I’m pretty proud of that.

But my current situation does not involve so much pride, but instead, something of the opposite: pure pragmatism. I’ve still got a week and a half more, a few cities, and a few more beaches to cover before I head back to the states. I better start making friends.

Leaving Ghana, like the few other memorable times I have limped back across the border towards home, will be an inglorious event. Sometimes traveling, and especially traveling where you cross-cut several different socio-economic strata in short periods of time, can be as physically trying as it is mind-fucking. Getting back home, normalizing your brain and your body, and working through the absurdity of transcending such spaces with such ease, can be like shaking off a bad hangover. You are left with memories that, once removed from their material surrounding, feel entirely unreal and inexplicable; you would doubt they actually happened if you didn’t know better and while the moments themselves may remain clear, connecting the dots proves a different task altogether.

But maybe that is part of the reason for doing this--to get so far outside your head and so far out of your normal reality so as to enter a sort of altered state of consciousness. Sounds dramatic, I know, but maybe part of the motivation (for me at least) to get out, get out, get out and travel often and leave home behind is that I crave the novelty like a clean, clear-headed high. The perspective gained is illuminating. The things experienced become tales, like Ahab and the white leviathan, to be told and re-told as much for the thrill of reliving such things as for the entertainment of others.

This is a pure exercise in privilege, I readily admit. I can’t say if I do any good through any of this or if I make a difference, though I do try my absolute hardest and it tears me up sometimes. But I do feel myself becoming a better person through it. That’s a poor excuse, but it might be what is left after all is said and done--everything else is up for debate, this is the only thing I feel certain about.

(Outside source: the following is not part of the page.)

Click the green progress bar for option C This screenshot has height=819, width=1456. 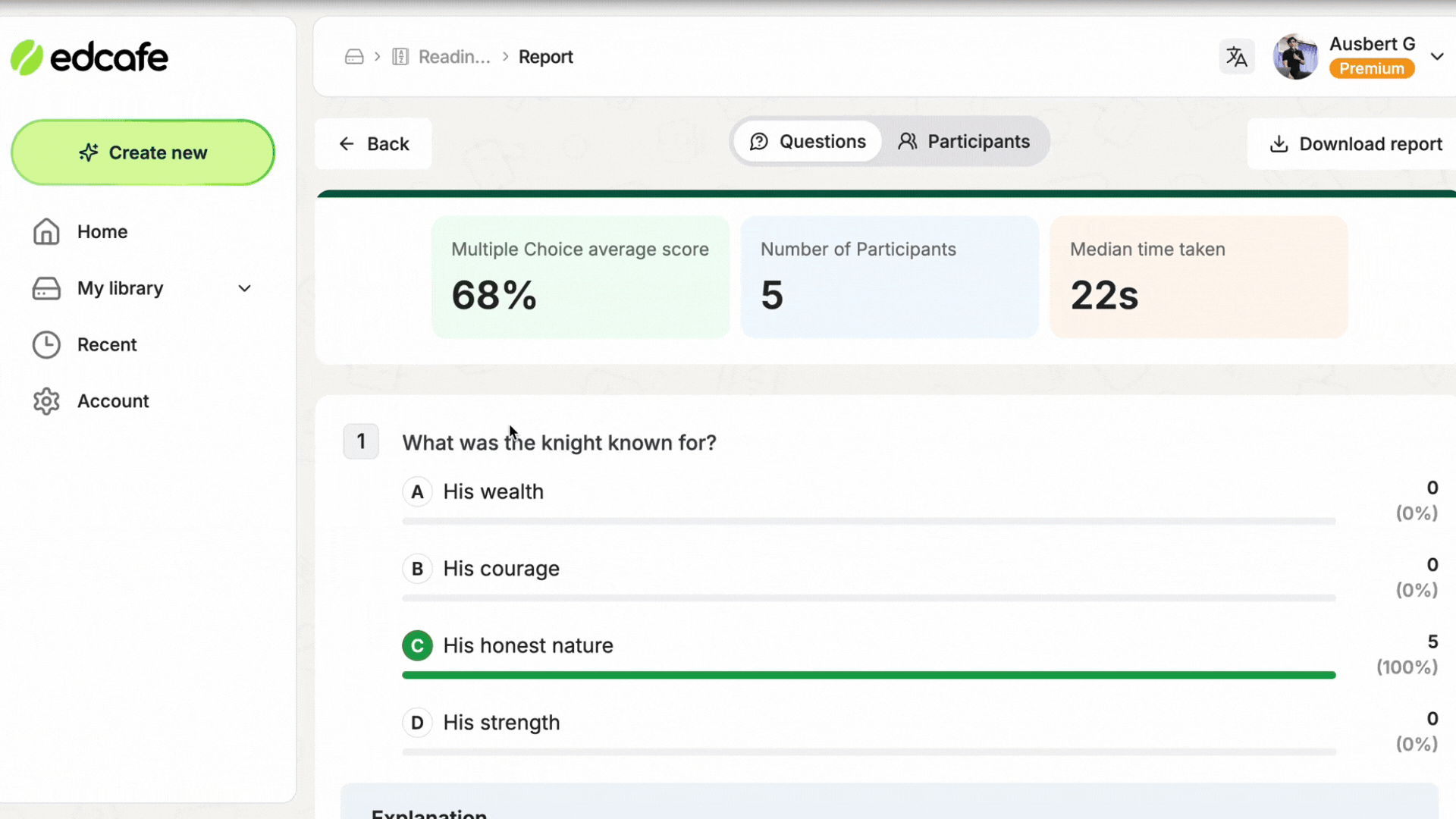point(868,674)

I wish the answer were more straightforward. I wish that I could say definitively, like some college student after few weeks “living” in Kenya and building schools that “I made a difference”, but the world is just such a complicated fucking place. Such an assertion would be naïve at best, self-congratulatory and ignorant at worst. So often have people with the best of intentions done the greatest of harm (cue PSA on the history of development and aid intervention in the Global South). Maybe I am just the latest iteration of good intentions gone awry. Maybe I should just stay the fuck at home.

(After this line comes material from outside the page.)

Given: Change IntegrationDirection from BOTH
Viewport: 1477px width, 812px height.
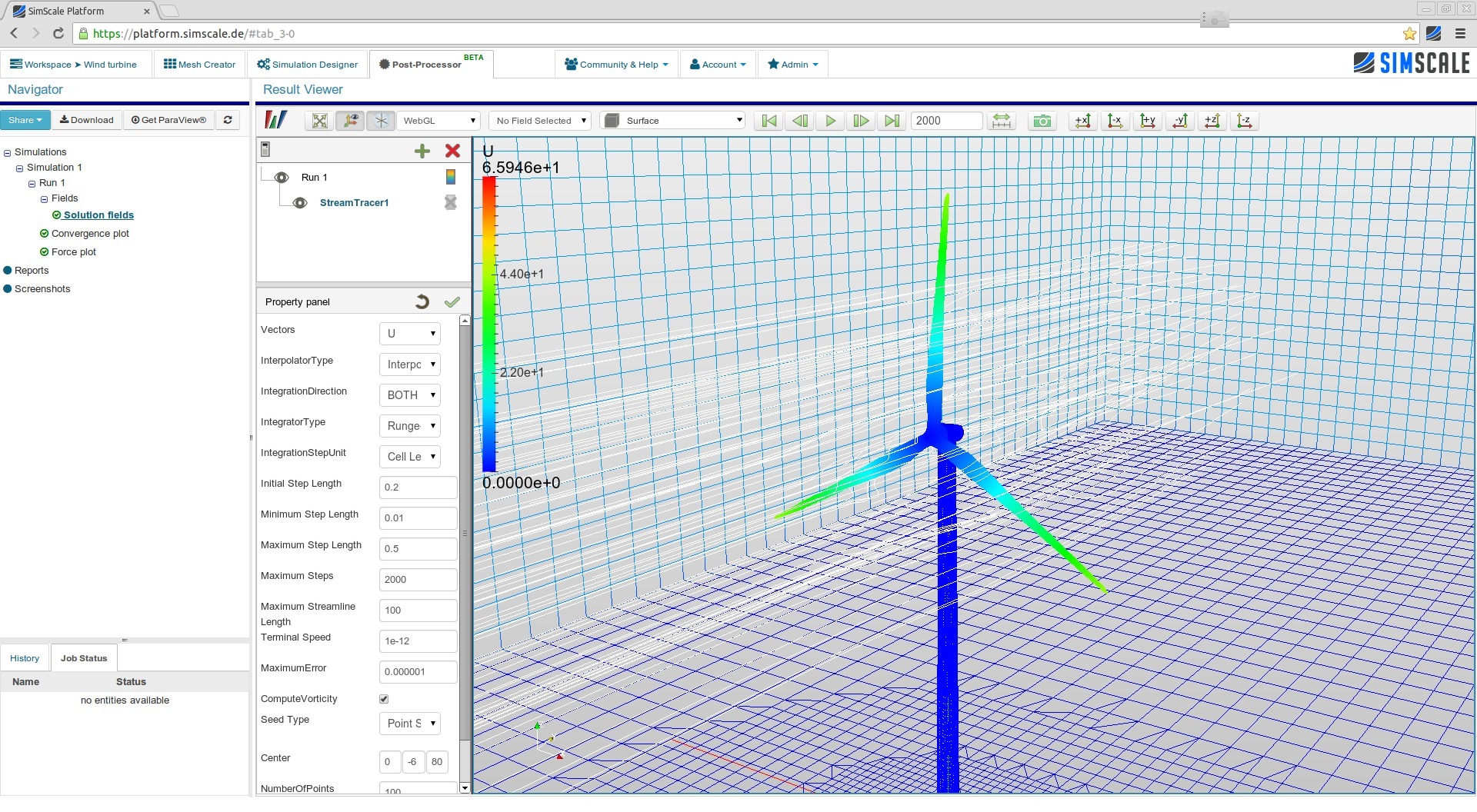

It is only the fools who walk around with self-righteous convictions. I may not be a good person, but at least I have enough perspective to doubt myself (but perhaps not enough to stop doubting myself before it becomes counter-productive). At least I hope I am a little less of a fool than I used to be.

So while arriving in a developing country may be an easy way to buoy your financial ego, leaving that country with loose pockets, an empty bottle of anti-malarials, and a general sense of sobering confusion feels much more like humility.

But I much prefer humility anyway. At least that shit has got some staying power.

It is a murky fucking business, but I love it desperately.